Acção surge na sequência de uma entrevista do candidato da coligação PSD/CDS que, segundo os bloquistas, contém "novas declarações racistas e xenófobas para com a comunidade cigana".

Rui Gaudêncio
Foto
Rui Gaudêncio

A candidatura do Bloco de Esquerda à Câmara Municipal de Loures apresentou esta segunda-feira uma queixa-crime ao Ministério Público e à Ordem dos Advogados contra o candidato do PSD/CDS-PP/PPM devido a referências à comunidade cigana.

Em comunicado enviado à agência Lusa, o Bloco de Esquerda de Loures explica que a queixa surge na sequência de uma entrevista, publicada pelo jornal i, do candidato André Ventura em que, segundo os bloquistas, contém "novas declarações racistas e xenófobas para com a comunidade cigana".

Na entrevista, o candidato do PSD/CDS-PP/PPM afirmou que há pessoas que "vivem quase exclusivamente de subsídios do Estado" e que acham "que estão acima das regras do Estado de direito", considerando que tal acontece particularmente com a etnia cigana.

Na quinta-feira, o candidato já tinha falado sobre uma alegada "excessiva tolerância com alguns grupos e minorias étnicas", numa entrevista ao portal Notícias ao Minuto, o que motivou uma queixa à Comissão para a Igualdade e Contra a Discriminação Racial contra o candidato do PSD/CDS-PP/PPM, por parte do candidato do BE, Fabian Figueiredo, por "declarações contra as minorias étnicas"

"Lamentavelmente, o ora denunciando não só difama as pessoas de etnia cigana, dizendo que estas são beneficiadas, como incita explicitamente à discriminação destas pessoas", refere a queixa enviada ao Ministério Público e à Ordem dos Advogados, a que a Lusa teve acesso.

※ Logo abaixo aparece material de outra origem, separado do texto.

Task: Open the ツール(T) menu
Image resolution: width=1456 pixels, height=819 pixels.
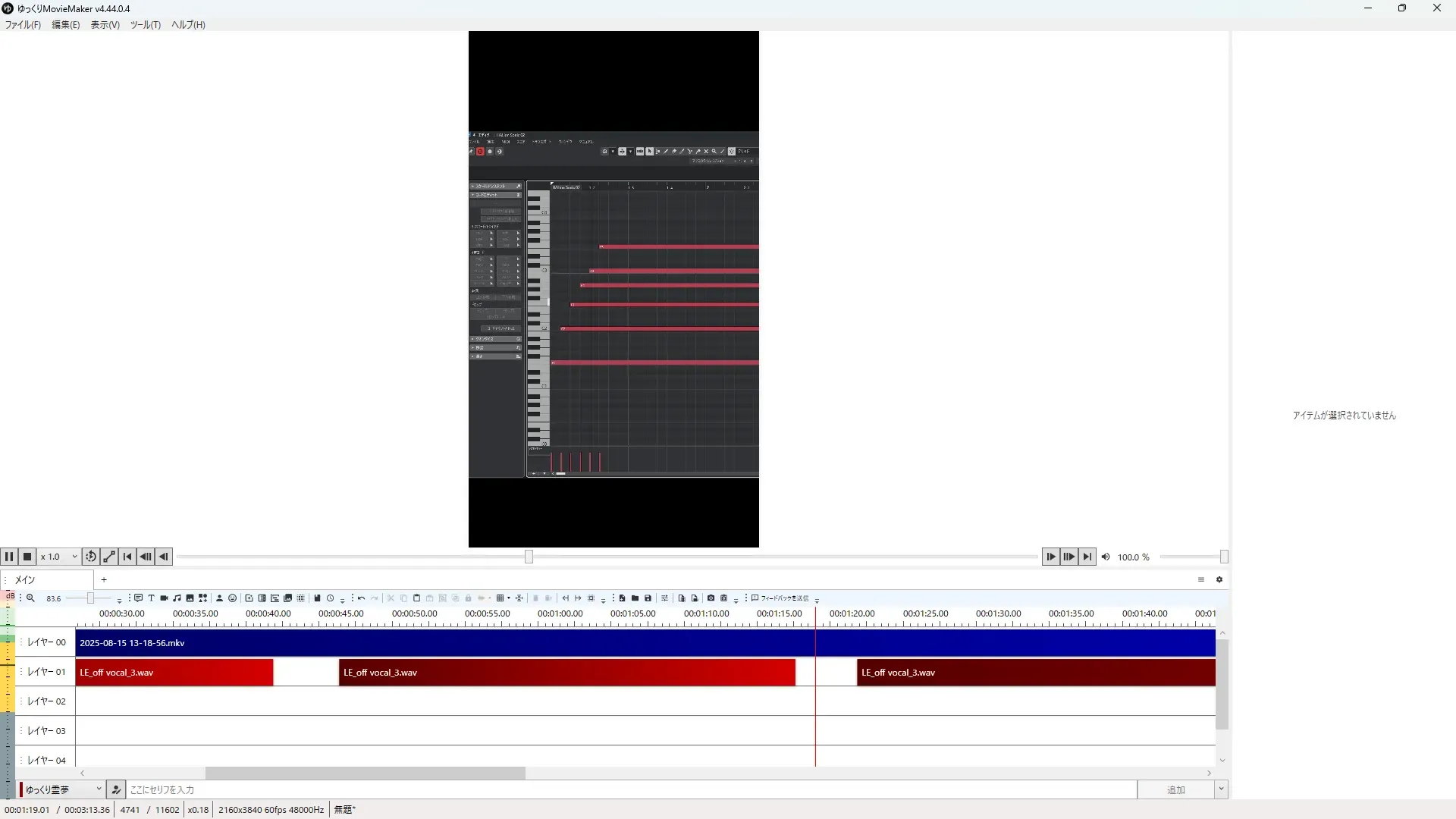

A esta polémica, André Ventura, advogado e professor universitário, reagiu esta tarde, em comunicado, rejeitando ter tido qualquer intenção xenófoba ao falar publicamente da comunidade cigana, sublinhando que apenas criticou situações de incumprimento da lei. "O que preocupa a candidatura são questões de segurança e cumprimento da lei, na defesa do património público e das pessoas de bem, independentemente da raça ou etnia. (...) Boa parte das pessoas que fica muito incomodada quando são denunciadas estas situações nunca se deslocou a algumas dessas zonas e não tem ideia do 'barril de pólvora' que lá se vive diariamente", referiu o candidato.

Na mesma nota, o candidato defendeu que o poder autárquico e o Estado não se podem conformar com situações de desordem pública em que as autoridades não conseguem repor a ordem, referindo-se a "zonas mais problemáticas" do concelho de Loures em que "frequentemente a polícia é recebida com actos de violência". No seu entender, é preciso denunciar estas situações e apostar em políticas de integração.

O CDS-PP, um dos partidos que apoiam André Ventura em Loures, reagiu também, através do líder da distrital de Lisboa, João Gonçalves Pereira, dizendo que o partido iria "aguardar pelos esclarecimentos" do candidato. Ao final da tarde, a secretária-geral adjunta do PS, Ana Catarina Martins, instou o líder do PSD, Pedro Passos Coelho, a retirar a confiança política a André Ventura.

A Câmara Municipal de Loures é presidida desde 2013 pelo comunista Bernardino Soares, que se recandidata ao cargo, encabeçando uma lista da CDU. O actual executivo é ainda composto por quatro vereadores da CDU, por quatro do PS e por dois da Coligação Loures Sabe Mudar (PSD, MPT e PPM).

Além de Bernardino Soares, André Ventura e Fabian Figueiredo, o PS concorre à presidência da Câmara com uma lista liderada por Sónia Paixão. As eleições autárquicas decorrem a 1 de Outubro.